Managing BLAST databases¶
Under Development
This documentation is still being developed as this module is being upgraded.
How do I format my blast databases for use with Tripal BLAST?¶
NCBI Blast+ comes with a program names makeblastdb
which we will use to format a fasta file into a blast database.
Arguements for makeblastdb command:
-dbtype
indicates the type of sequence in the fasta file. It can be eithernucl
orprot
-parse_seqids
indicates that you want to parse the fasta headers to be used by the blast query program-hash_index
creates an index for faster blast searches-in FASTAFILE
indicates that the fasta file you replace the token FASTAFILE with should be the input (i.e. the source for the blast database). Note: gzipped fasta is not a supported type for your input file.-input_type
indicates the type of file you provided to-in
and it can be eitherfasta
orblastdb
.-title
should be a human-readable title describing this blast database. I recommend using the full name of the assembly including the version and the accession if known.-out GENOMEASSEMBLY
will be the filename of the blast database produced not including any file type suffix.
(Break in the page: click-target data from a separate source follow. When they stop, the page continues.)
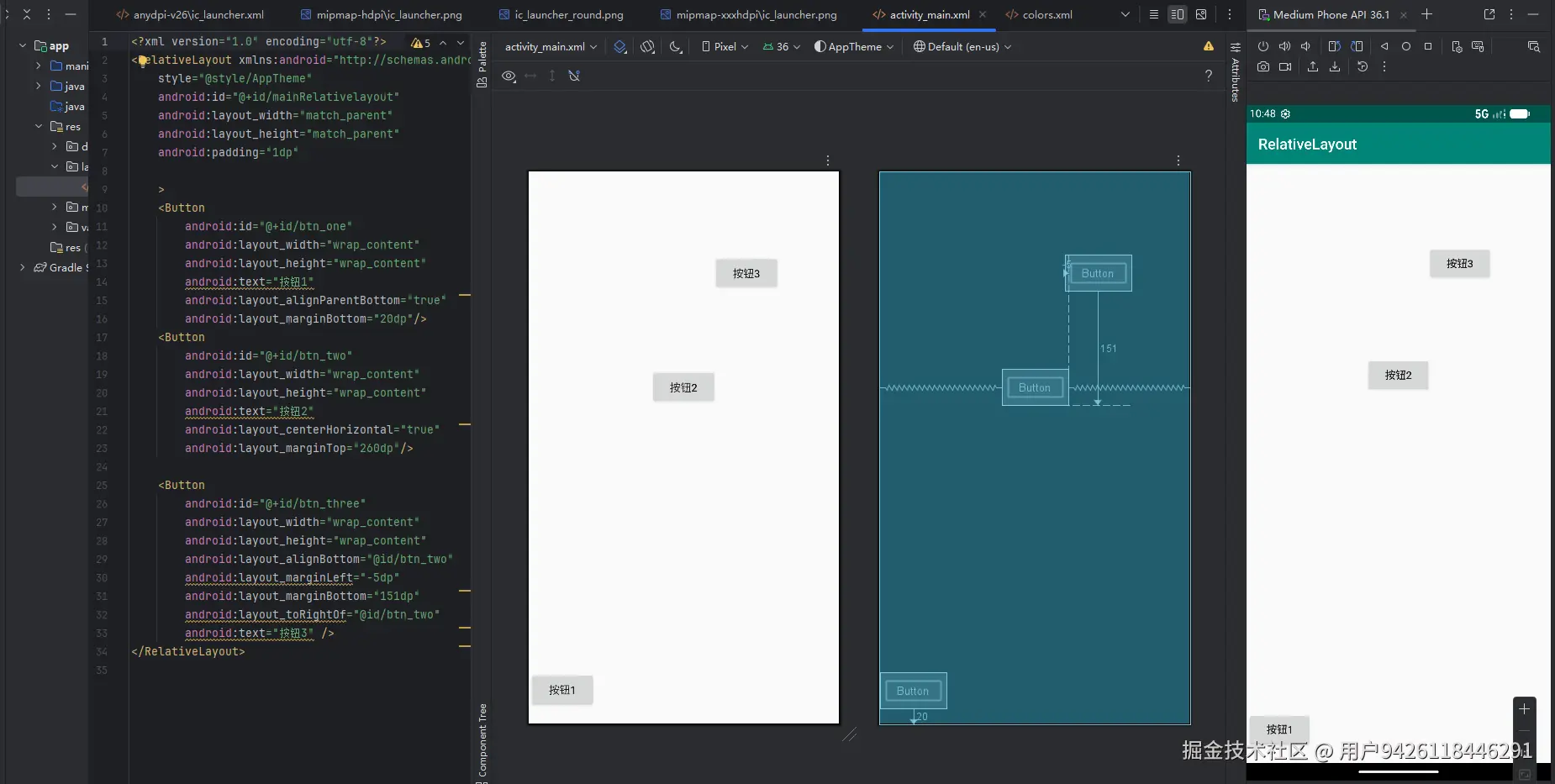Click the 按钮3 button in the emulator
Screen dimensions: 1555x784
1459,264
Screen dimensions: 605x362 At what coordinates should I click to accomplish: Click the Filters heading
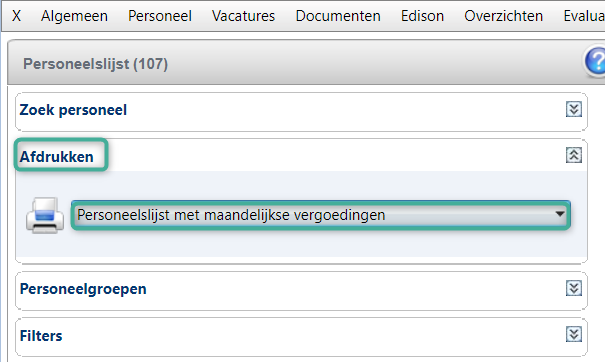41,336
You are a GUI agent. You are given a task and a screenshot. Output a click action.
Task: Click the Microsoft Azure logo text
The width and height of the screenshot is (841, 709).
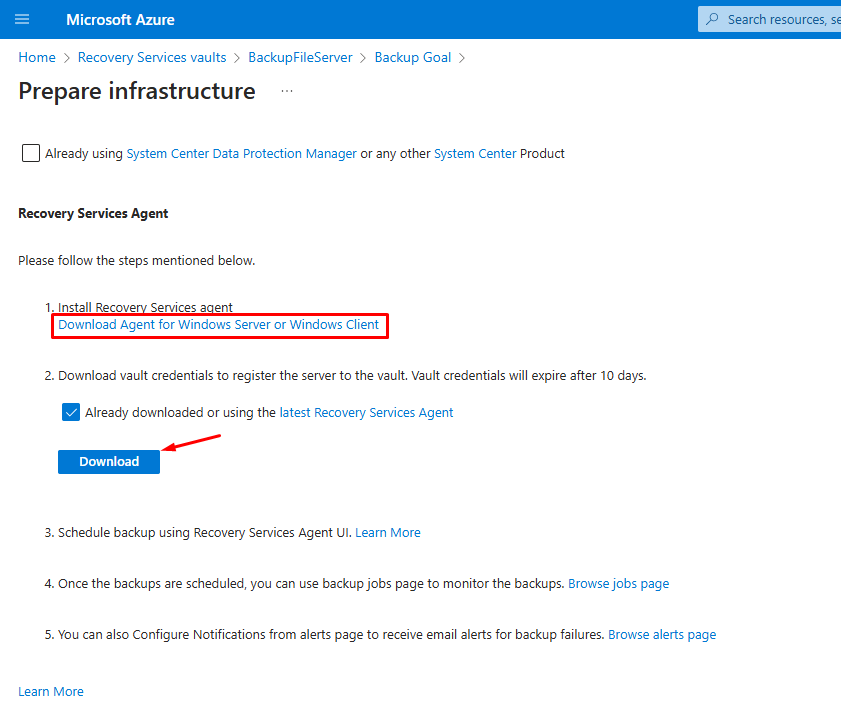coord(120,20)
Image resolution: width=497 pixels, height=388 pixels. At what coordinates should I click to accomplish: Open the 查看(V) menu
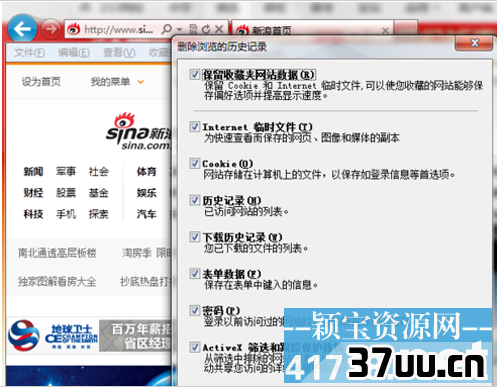click(x=119, y=53)
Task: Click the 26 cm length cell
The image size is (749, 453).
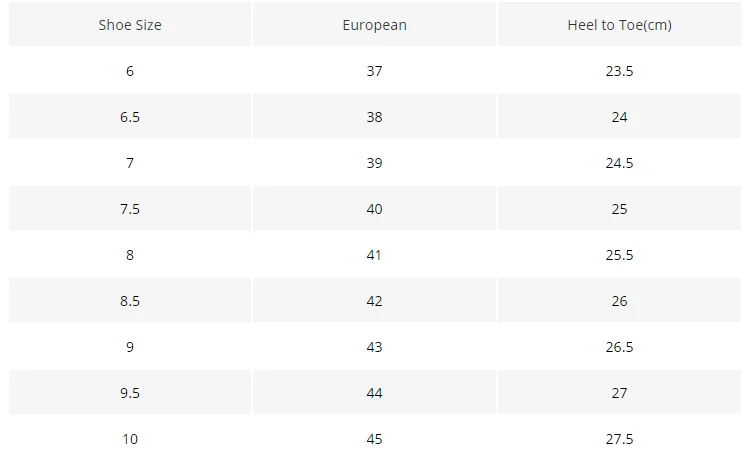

The token GENOMEASSEMBLY should be replaced with an alphanumeric string uniquely describing the genome assembly that is the source for the blast database.
Nucleotide¶
The command template to create a blast database from a nucleotide fasta file is:
makeblastdb -dbtype nucl -parse_seqids -hash_index -in FASTAFILE -input_type fasta -title "Genome Assembly Title with version" -out GENOMEASSEMBLY
An example which is actually how the demonstration blast database distributed with this module was created is:
makeblastdb -dbtype nucl -parse_seqids -hash_index -in Creinhardtii_281_v5.0.fa -input_type fasta -title "Chlamydomonas reinhardtii v5.6" -out Chlamydomonas_reinhardtii_v5.6
and the output of the command was
Building a new DB, current time: 03/31/2024 22:10:54 New DB name: Chlamydomonas_reinhardtii_v5.6 New DB title: Chlamydomonas reinhardtii v5.6 Sequence type: Nucleotide Keep Linkouts: T Keep MBits: T Maximum file size: 1000000000B Adding sequences from FASTA; added 54 sequences in 1.82259 seconds.
Protein¶
The command template to create a blast database from a protein fasta file is:
makeblastdb -dbtype prot -parse_seqids -hash_index -in FASTAFILE -input_type fasta -title "Genome Assembly Title with version" -out GENOMEASSEMBLY
An example which is actually how the demonstration blast database distributed with this module was created is:
makeblastdb -dbtype nucl -parse_seqids -hash_index -in Creinhardtii_281_v5.5.protein.fa -input_type fasta -title "Chlamydomonas reinhardtii v5.6 Protein" -out Chlamydomonas_reinhardtii_v5.6_protein
and the output of the command was
Building a new DB, current time: 03/31/2024 22:38:57 New DB name: Chlamydomonas_reinhardtii_v5.6_protein New DB title: Chlamydomonas reinhardtii v5.6 Protein Sequence type: Nucleotide Keep Linkouts: T Keep MBits: T Maximum file size: 1000000000B Adding sequences from FASTA; added 19526 sequences in 4.40205 seconds.